Published online Nov 26, 2023. doi: 10.4330/wjc.v15.i11.582
Peer-review started: May 17, 2023
First decision: July 19, 2023
Revised: August 18, 2023
Accepted: October 17, 2023
Article in press: October 17, 2023
Published online: November 26, 2023
Processing time: 189 Days and 13.3 Hours
Conduction and rhythm abnormalities requiring permanent pacemakers (PPM) are short-term complications following transcatheter aortic valve replacement (TAVR), and their clinical outcomes remain conflicting. Potential novel predictors of post-TAVR PPM, like QRS duration, QTc prolongation, and supraventricular arrhythmias, have been poorly studied.
To evaluate the effects of baseline nonspecific interventricular conduction delay and supraventricular arrhythmia on post-TAVR PPM requirement and determine the impact of PPM implantation on clinical outcomes.
A retrospective cohort study that identified patients with TAVR between January 1, 2012 to December 31, 2019. The group was dichotomized into those with post-TAVR PPM and those without PPM. Both groups were followed for one year.

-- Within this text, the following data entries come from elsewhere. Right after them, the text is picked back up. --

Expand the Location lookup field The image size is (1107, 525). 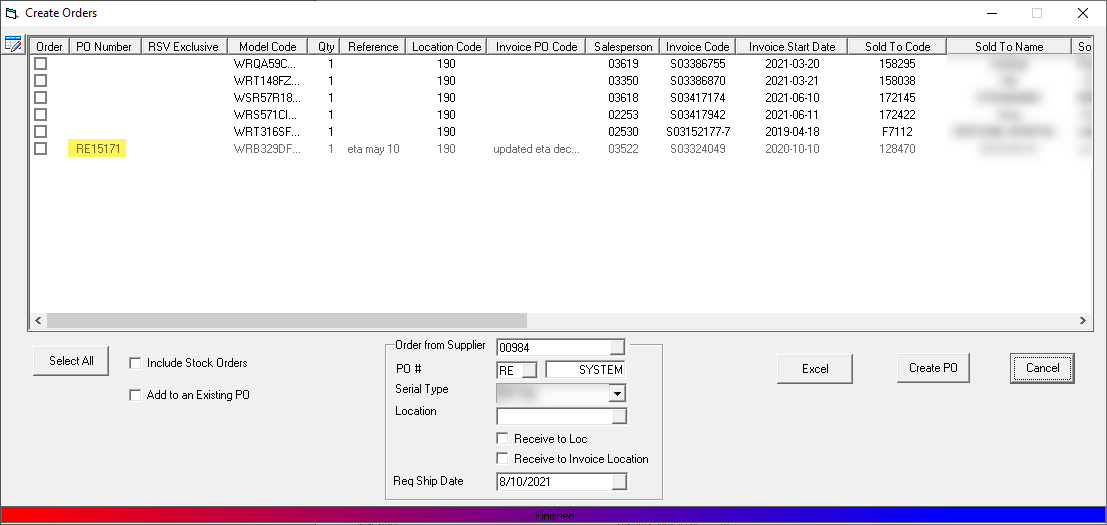(x=618, y=416)
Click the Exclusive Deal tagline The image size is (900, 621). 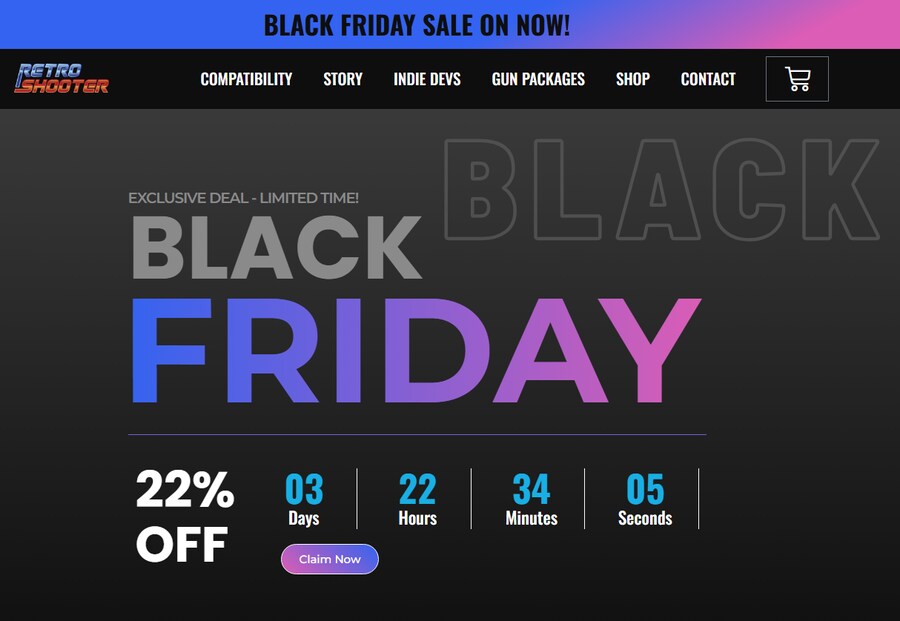[243, 198]
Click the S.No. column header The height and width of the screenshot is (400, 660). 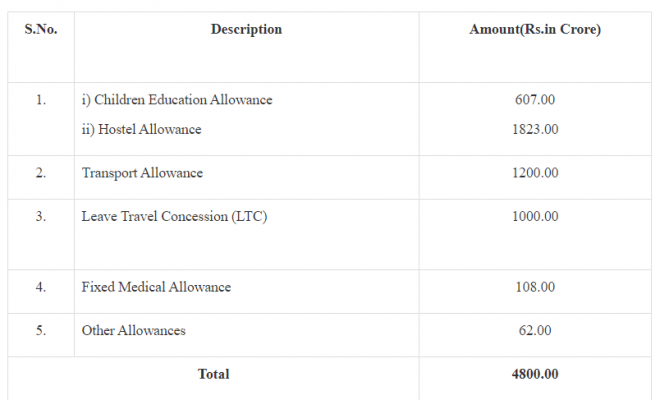(41, 29)
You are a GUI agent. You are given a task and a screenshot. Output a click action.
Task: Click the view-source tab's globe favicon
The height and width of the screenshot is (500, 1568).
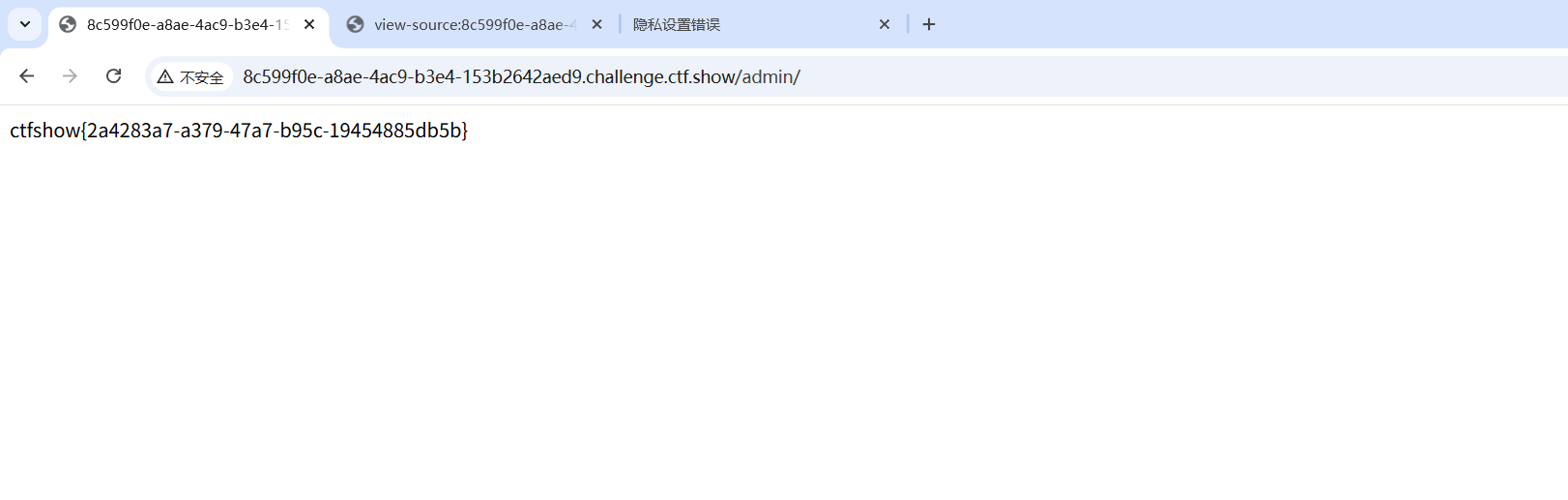coord(356,24)
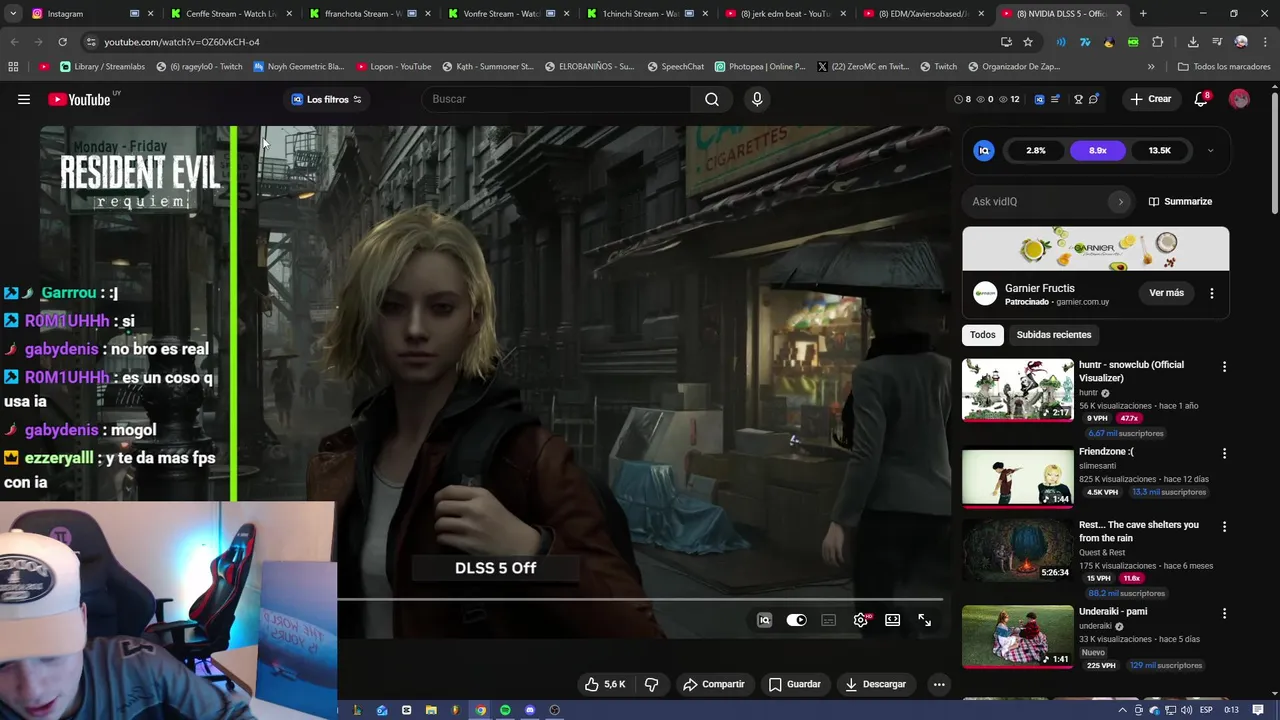Toggle subtitles captions button in player
Image resolution: width=1280 pixels, height=720 pixels.
point(828,620)
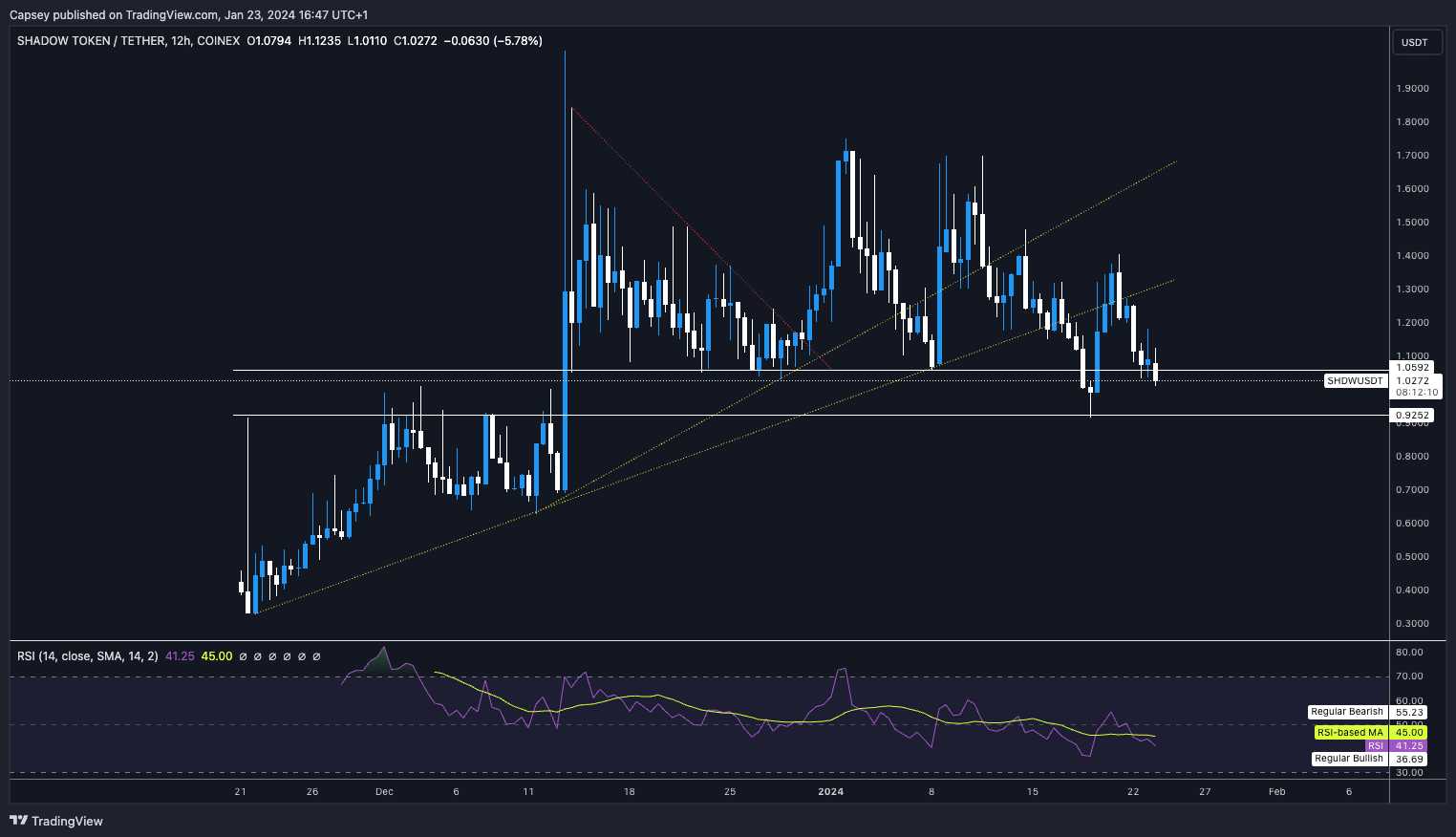Click the 2024 label on time axis

[x=830, y=791]
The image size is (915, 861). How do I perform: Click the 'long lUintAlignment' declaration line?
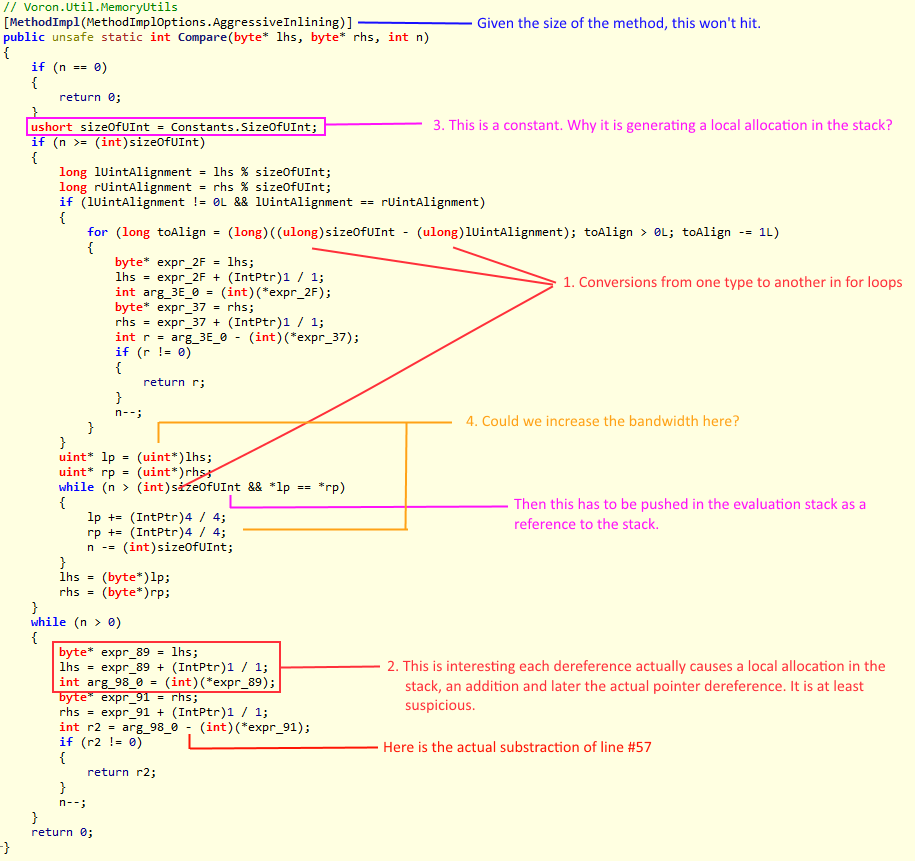click(x=195, y=172)
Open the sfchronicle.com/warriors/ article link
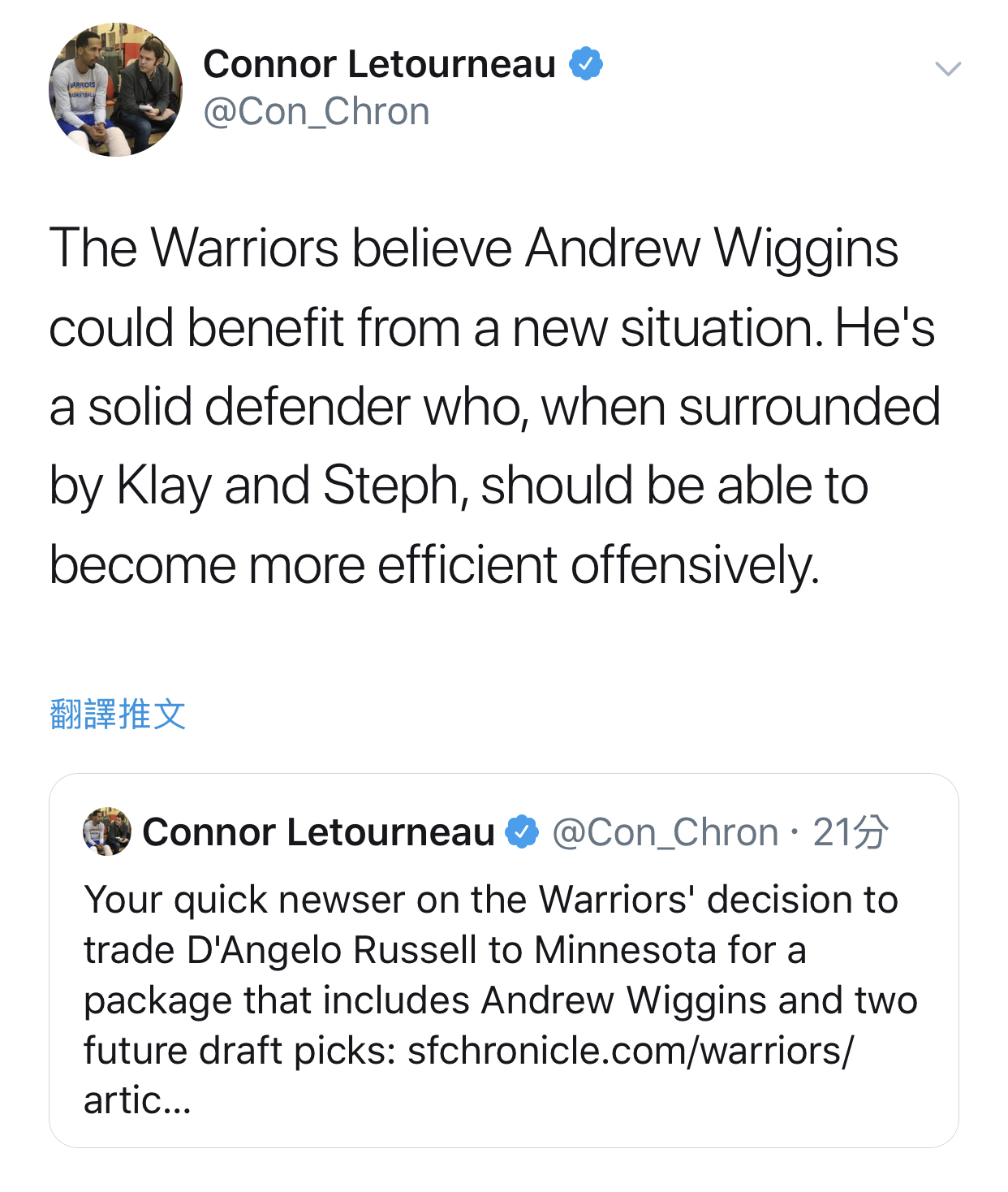Viewport: 1008px width, 1192px height. click(630, 1051)
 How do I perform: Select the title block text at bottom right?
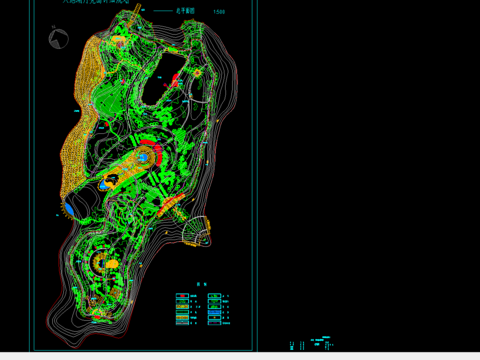tap(312, 344)
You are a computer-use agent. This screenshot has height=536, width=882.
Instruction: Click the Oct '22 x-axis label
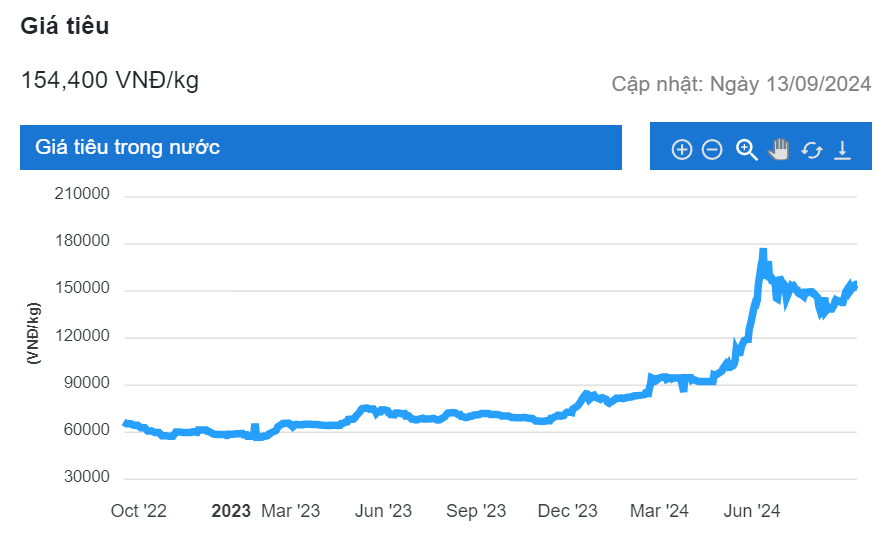(139, 511)
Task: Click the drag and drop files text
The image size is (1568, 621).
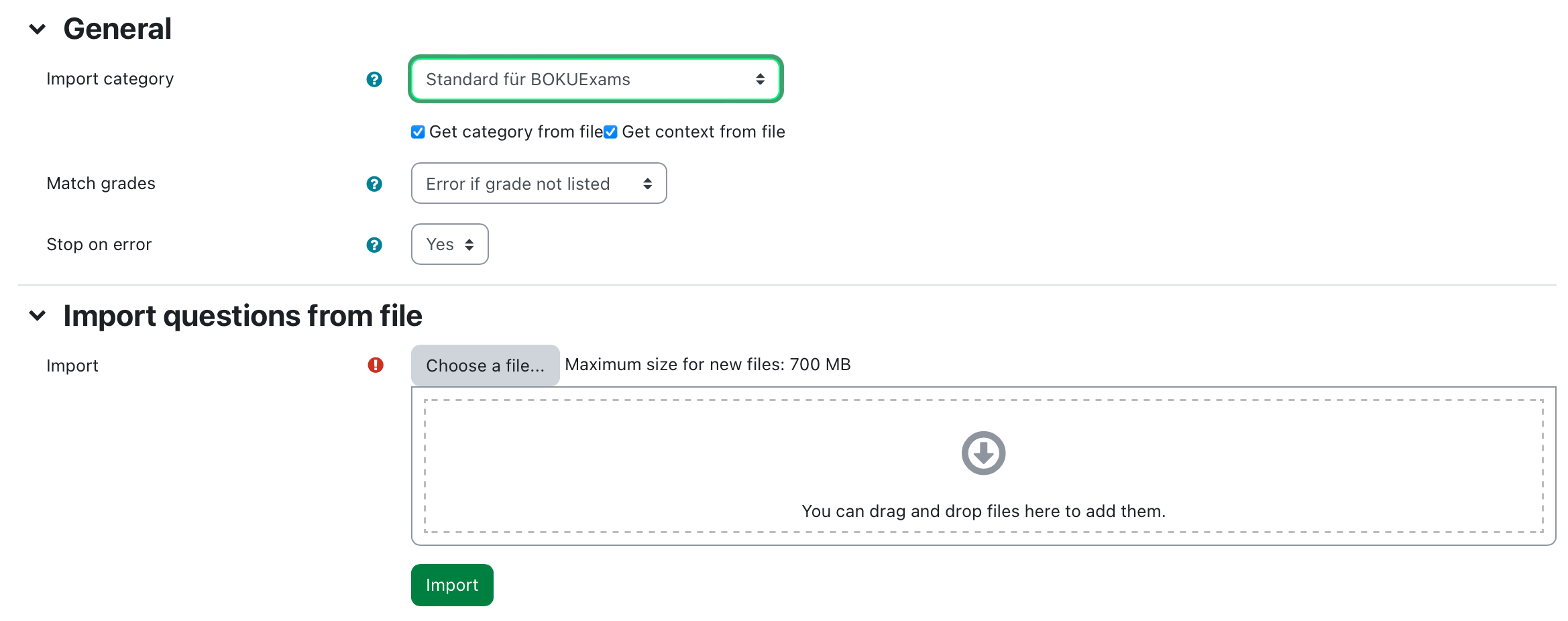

Out of the 357 patients that met inclusion criteria, the mean age was 80 years, 188 (52.7%) were male, and 57 (16%) had a PPM implantation. Baseline demographics, valve type, and cardiovascular risk factors were similar except for type II diabetes mellitus (DM), which was more prevalent in the PPM cohort (59.6% vs 40.7%; P = 0.009). The PPM cohort had a significantly higher rate of pre-procedure right bundle branch block, prolonged QRS > 120 ms, prolonged QTc > 470 ms, and supraventricular arrhythmias. There was a consistently significant increase in the odds ratio (OR) of PPM implantation for every 20 ms increase in the QRS duration above 100 ms: QRS 101-120 [OR: 2.44; confidence intervals (CI): 1.14-5.25; P = 0.022], QRS 121-140 (OR: 3.25; CI: 1.32-7.98; P = 0.010), QRS 141-160 (OR: 6.98; CI: 3.10-15.61; P < 0.001). After model adjustment for baseline risk factors, the OR remained significant for type II DM (aOR: 2.16; CI: 1.18-3.94; P = 0.012), QRS > 120 (aOR: 2.18; CI: 1.02-4.66; P = 0.045) and marginally significant for supraventricular arrhythmias (aOR: 1.82; CI: 0.97-3.42; P = 0.062). The PPM cohort had a higher adjusted OR of heart failure (HF) hospitalization (aOR: 2.2; CI: 1.1-4.3; P = 0.022) and nonfatal myocardial infarction (MI) (aOR: 3.9; CI: 1.1-14; P = 0.031) without any difference in mortality (aOR: 1.1; CI: 0.5-2.7; P = 0.796) at one year.
Pre-TAVR type II DM and QRS duration > 120, regardless of the presence of bundle branch blocks, are predictors of post-TAVR PPM. At 1-year post-TAVR, patients with PPM have higher odds of HF hospitalization and MI.
Core Tip: This study found that patients with pre-transcatheter aortic valve replacement (TAVR) type 2 diabetes mellitus and QRS duration > 120 ms regardless of the presence of right or left bundle branch block, are at increased risk of permanent pacemaker implantation post-TAVR. The study also demonstrated a linear association between post-TAVR permanent pacemakers (PPM) incidence for every 20 ms prolongation in QRS duration > 100 ms. The study also showed post-TAVR PPM is associated with greater risks of heart failure hospitalization and non-fatal myocardial infarction in our study cohort. In light of the expanded indication of TAVR and the clinical and economic impact of PPM implantation, multidisciplinary heart teams should meticulously risk stratify pre-TAVR patients regarding PPM requirements using novel evidence.